S’offusquer des frappes contre la Syrie peut paraître comme une approche simpliste du conflit, mais ne sert pas à grand chose. Refuser la guerre peut apparaître comme une solution tenable lorsque la guerre n’est pas en cours. Une guerre peut paraître multiple. Les lignes de confrontations ne se résument pas uniquement à deux camps. Le problème dans la guerre en Syrie, c’est que nous devons plutôt parler d’une guerre multiple avec différents fronts de confrontations et des alliances de circonstances.

Dans une guerre en cours, refuser de prendre position sous l’angle de la paix et de l’interventionnisme reste une position politique. Dans la guerre civile opposant Bachar Al-Assad aux «Démocrates Syriens», la non-prise de position équivaut à un soutien implicite à Bachar Al-Assad avec les conséquences qui en découlent.

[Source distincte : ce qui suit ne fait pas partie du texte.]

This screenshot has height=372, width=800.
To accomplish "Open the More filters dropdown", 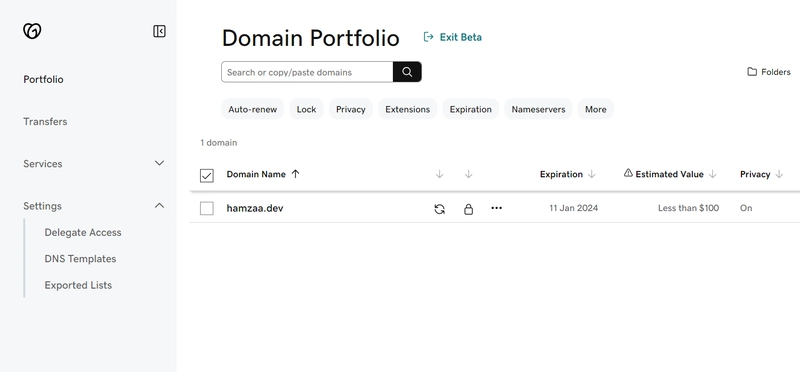I will (x=595, y=109).
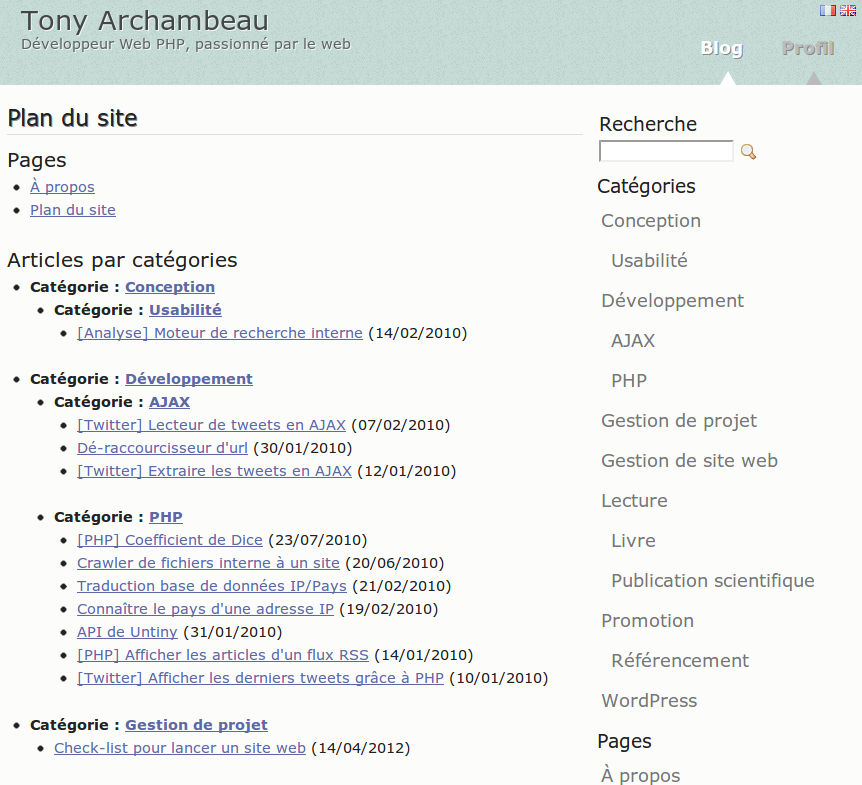Open the PHP category link
The image size is (862, 785).
click(x=165, y=517)
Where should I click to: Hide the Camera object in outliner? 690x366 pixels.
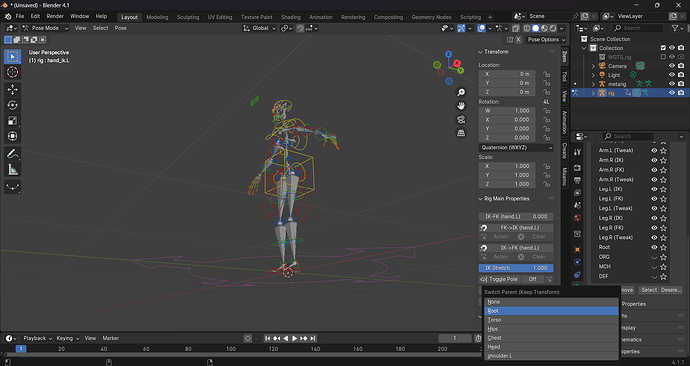672,66
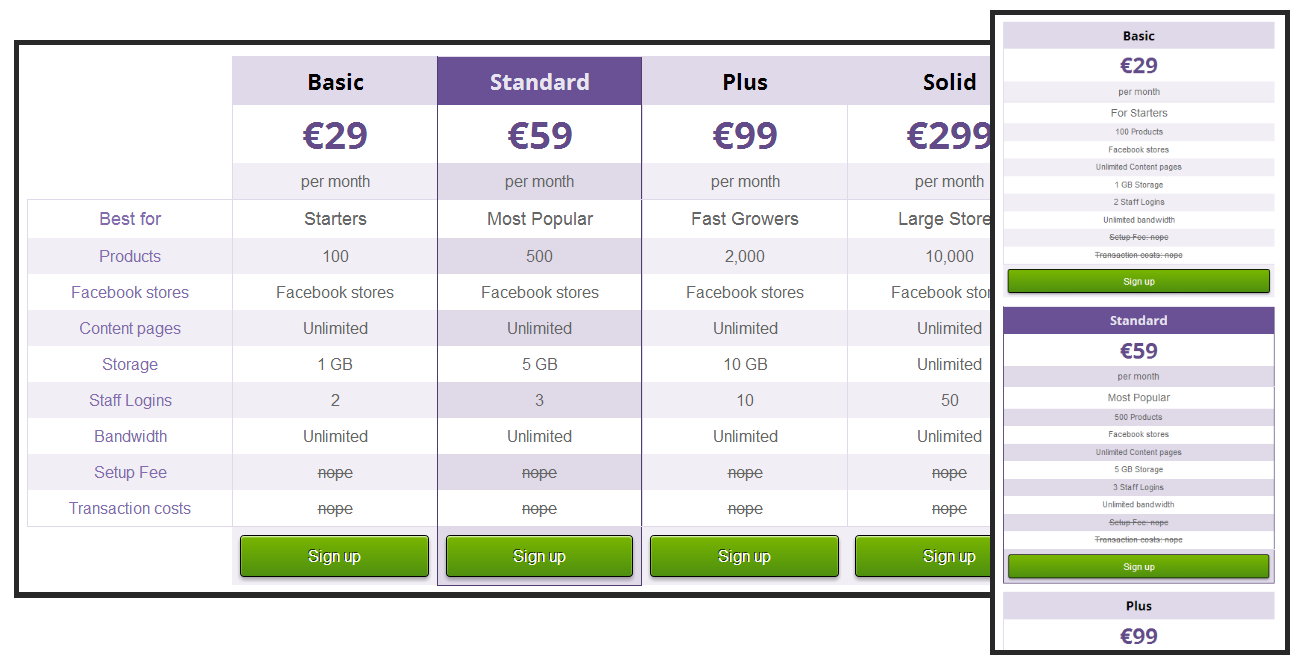Image resolution: width=1297 pixels, height=662 pixels.
Task: Click Sign up under the Plus plan
Action: click(x=744, y=556)
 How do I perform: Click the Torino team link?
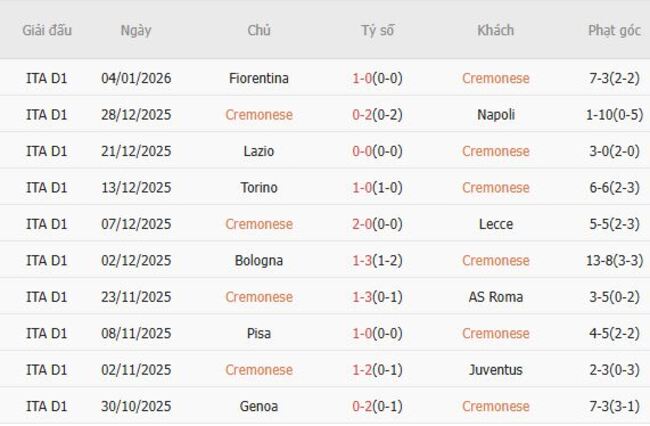click(x=259, y=188)

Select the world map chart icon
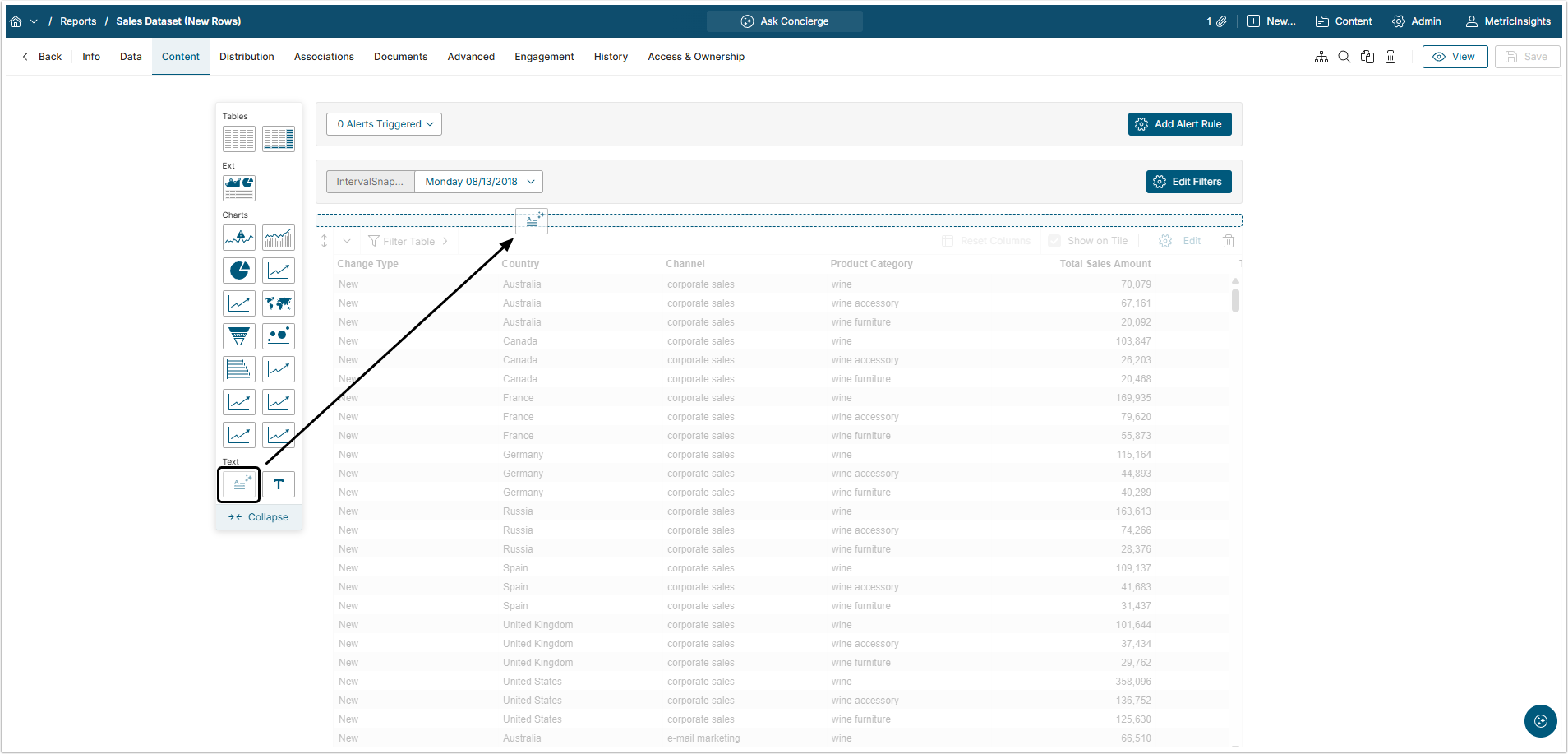(279, 303)
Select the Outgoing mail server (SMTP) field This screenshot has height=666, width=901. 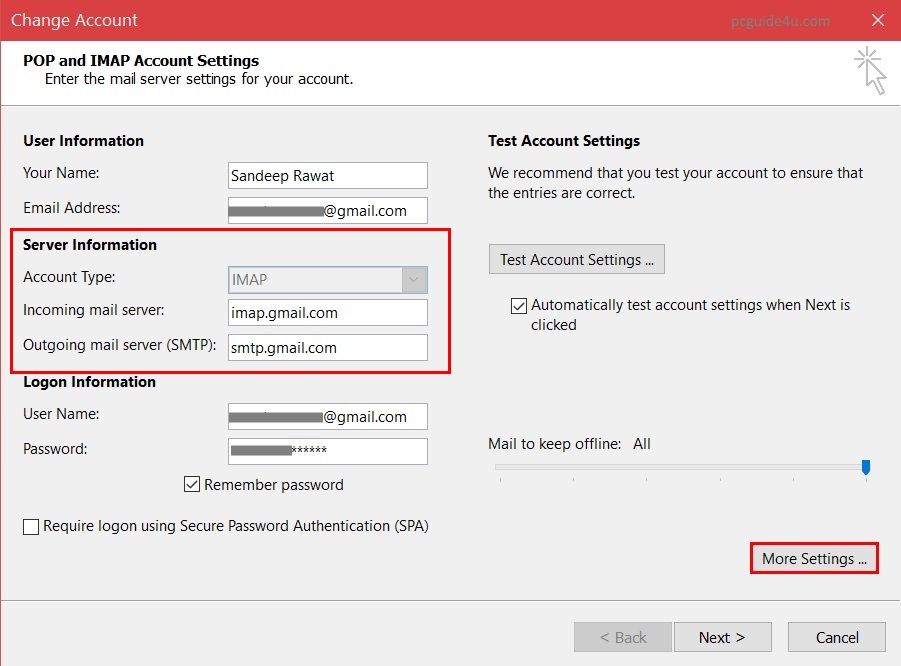[328, 348]
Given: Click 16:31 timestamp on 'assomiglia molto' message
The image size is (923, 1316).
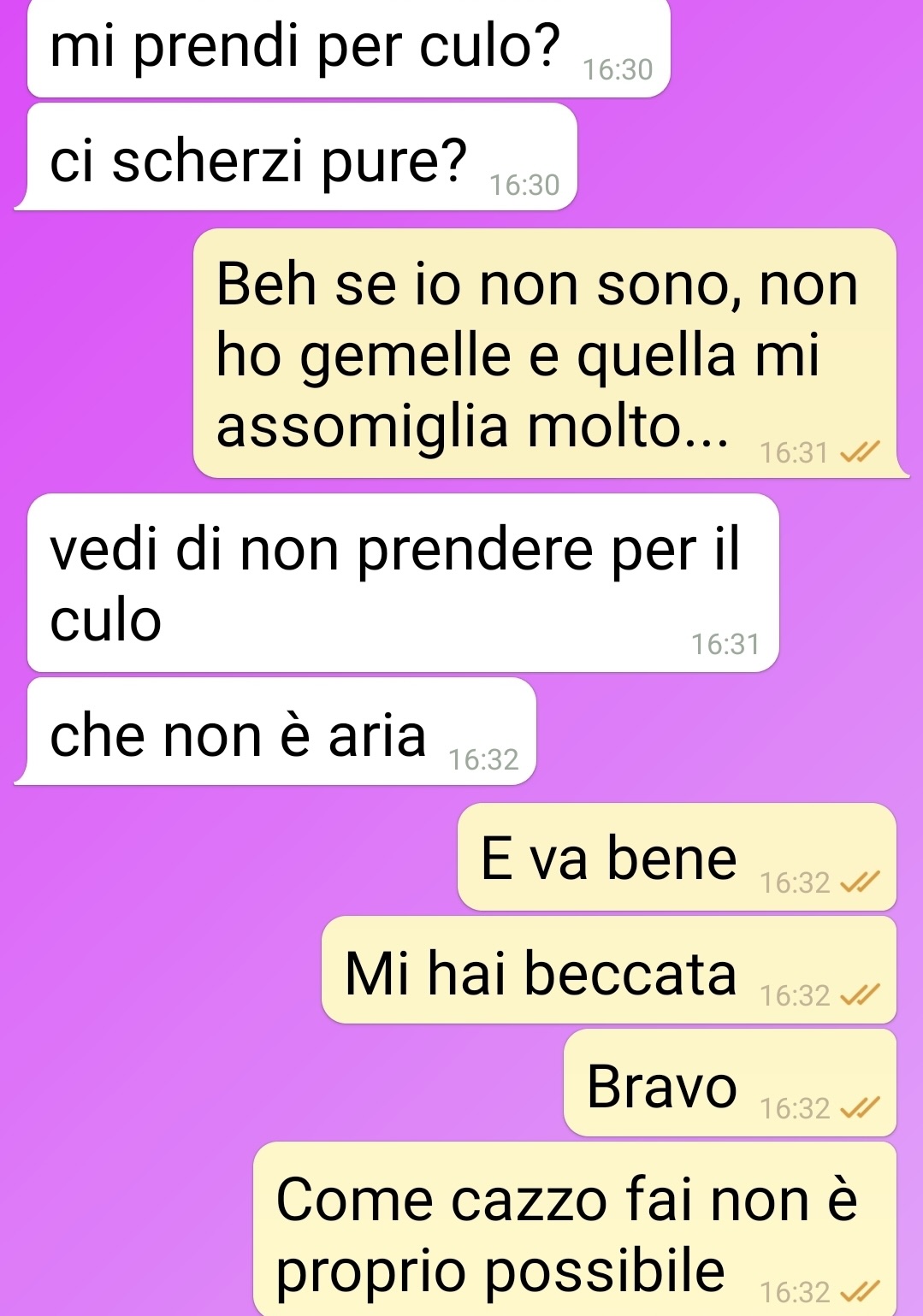Looking at the screenshot, I should tap(795, 452).
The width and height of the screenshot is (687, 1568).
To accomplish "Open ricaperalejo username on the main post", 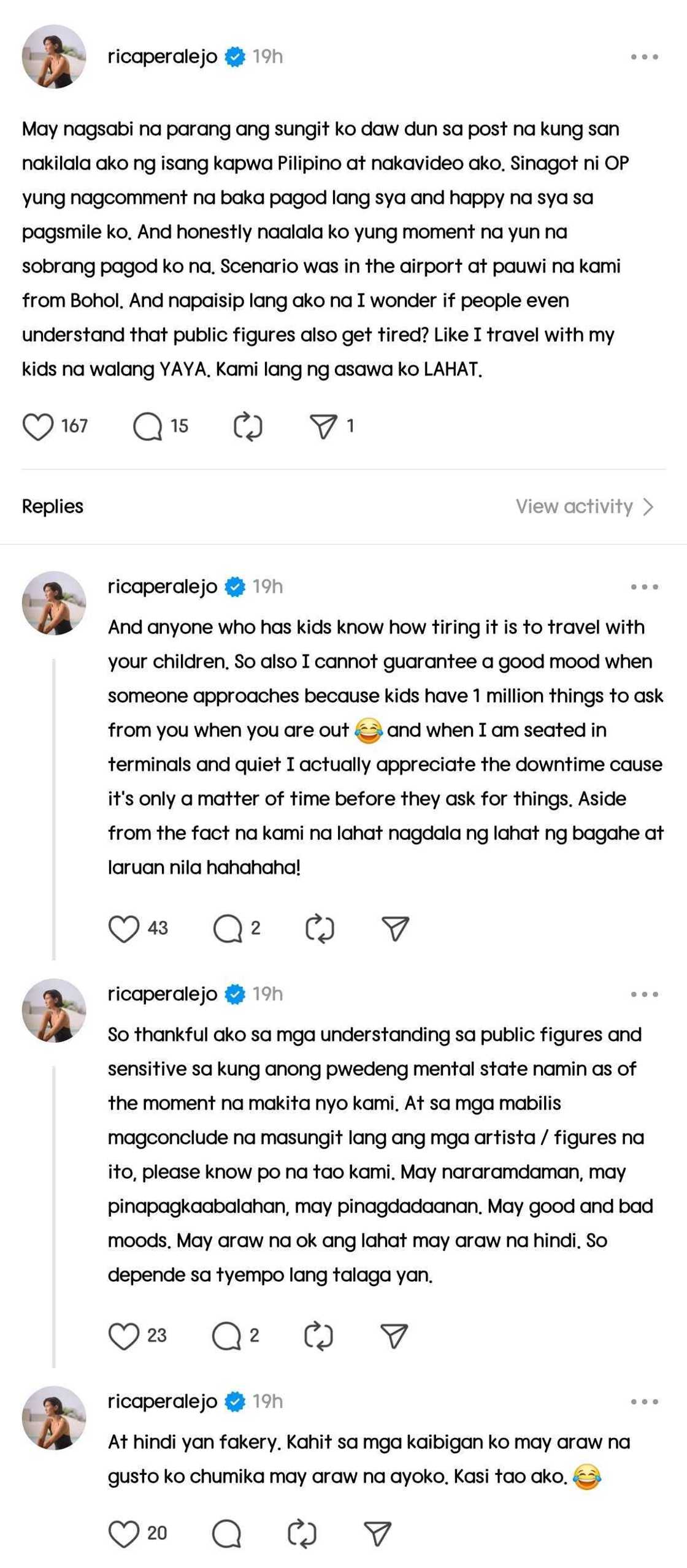I will (x=163, y=56).
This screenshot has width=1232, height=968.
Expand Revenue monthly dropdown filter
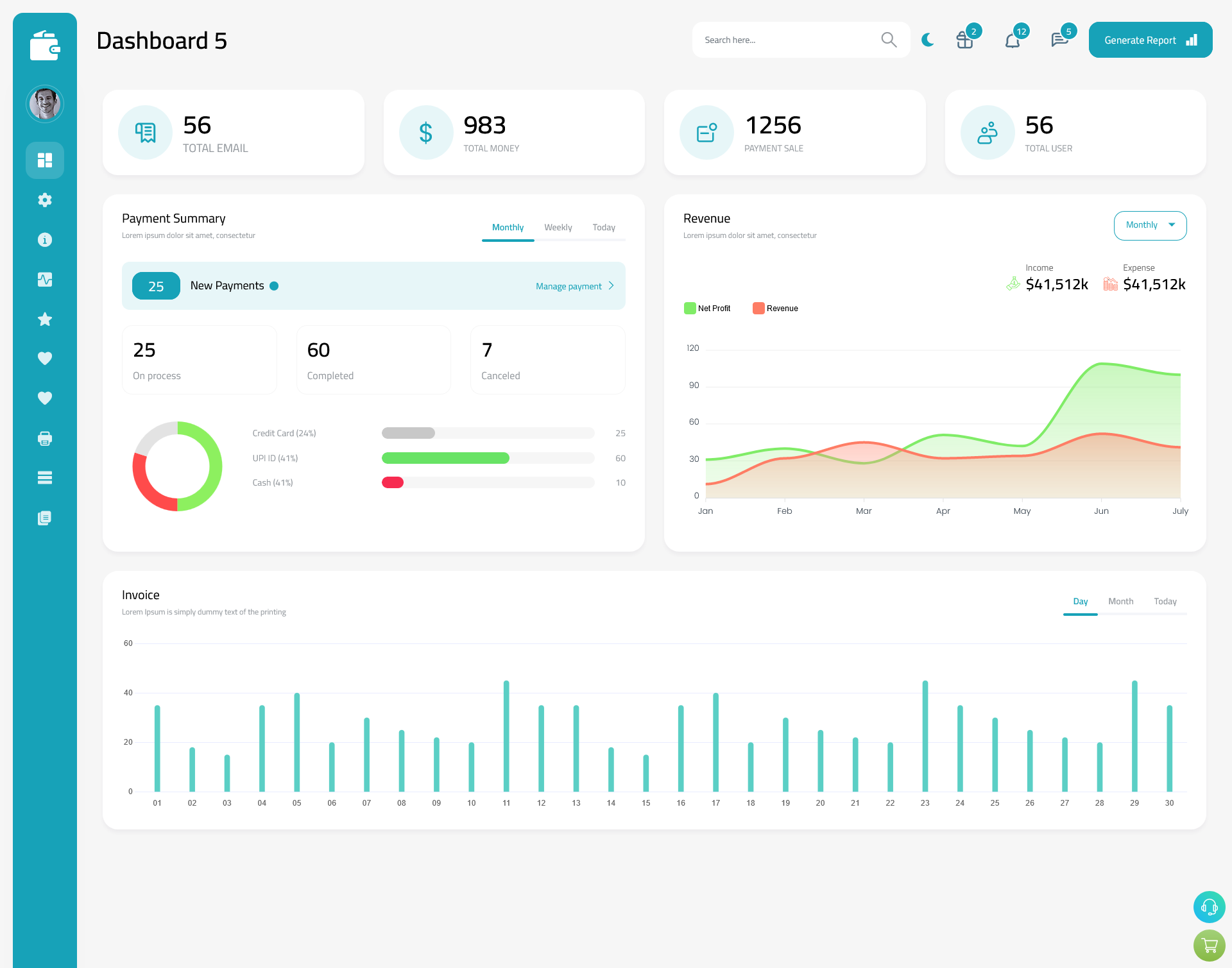point(1149,225)
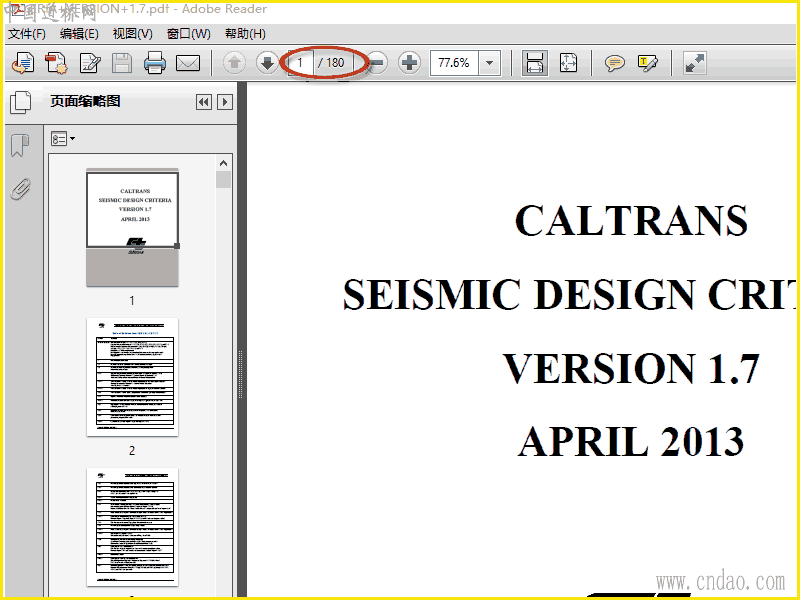Select the page 2 thumbnail
Viewport: 800px width, 600px height.
[132, 377]
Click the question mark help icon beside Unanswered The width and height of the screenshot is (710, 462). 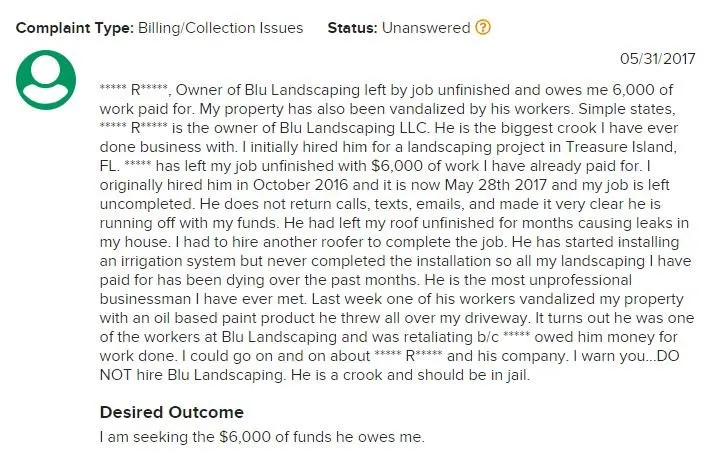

On pourrait reprendre le slogan «Vos guerres, Nos Morts / Vos guerres, no more». Mais ce n’est pas notre guerre, il s’agit d’une guerre et d’un combat pour le droit à la démocratie, aux libertés individuelles, à l’autodétermination loin de la dictature héréditaire de la famille Assad. Les droits civiques traduisent l’aspiration des peuples vers la liberté. Aucune justification sur le terrorisme, ne peut justifier l’empêchement des peuples à l’accès de scrutin libre et de jouir des libertés individuelles et collectives.

Le régime Syrien suit d’une certaine manière la logique héréditaire de celui de la Corée du Nord. Les dissidents sont systématiquement emprisonnés ou exécutés sommairement au nom de la défense et de la sécurité de la Nation. Le «totalitarisme assadiste» se sert également des minorités religieuses pour assumer ses bombardements contre les Hôpitaux, les habitations ou même les convoies humanitaires. Or, rien ne peut justifier la guerre civile entre Bachar Al-Assad et l’opposition.



Dans le cadre présent, Bachar Al-Assad utilise des attaques chimiques contre les populations sous prétexte de lutter contre le terrorisme. Que l’on soit claire, l’utilisation des armes chimiques – du lacrymogène au phosphore blanc en passant par le gaz sarin – doit être condamnée, peu importe que ces armes soient létales ou non. De Notre-Dame-Des-Landes au différentes régions de Syrie, les armes chimiques tuent. En France, elles commencent par tuer des animaux, en Syrie elles tuent des êtres humains et des enfants.

La riposte a été coordonnée avec les États-Unis d’Amérique et le Royaume-Uni. La destruction des sites de fabrication et de stockage des armes chimiques peut effectivement être utile à la population syrienne.

La France intervient régulièrement en Syrie et en Irak contre Daesh. Autrement dit, dans une des phases des guerres en Syrie et Irak, la France est présente militairement.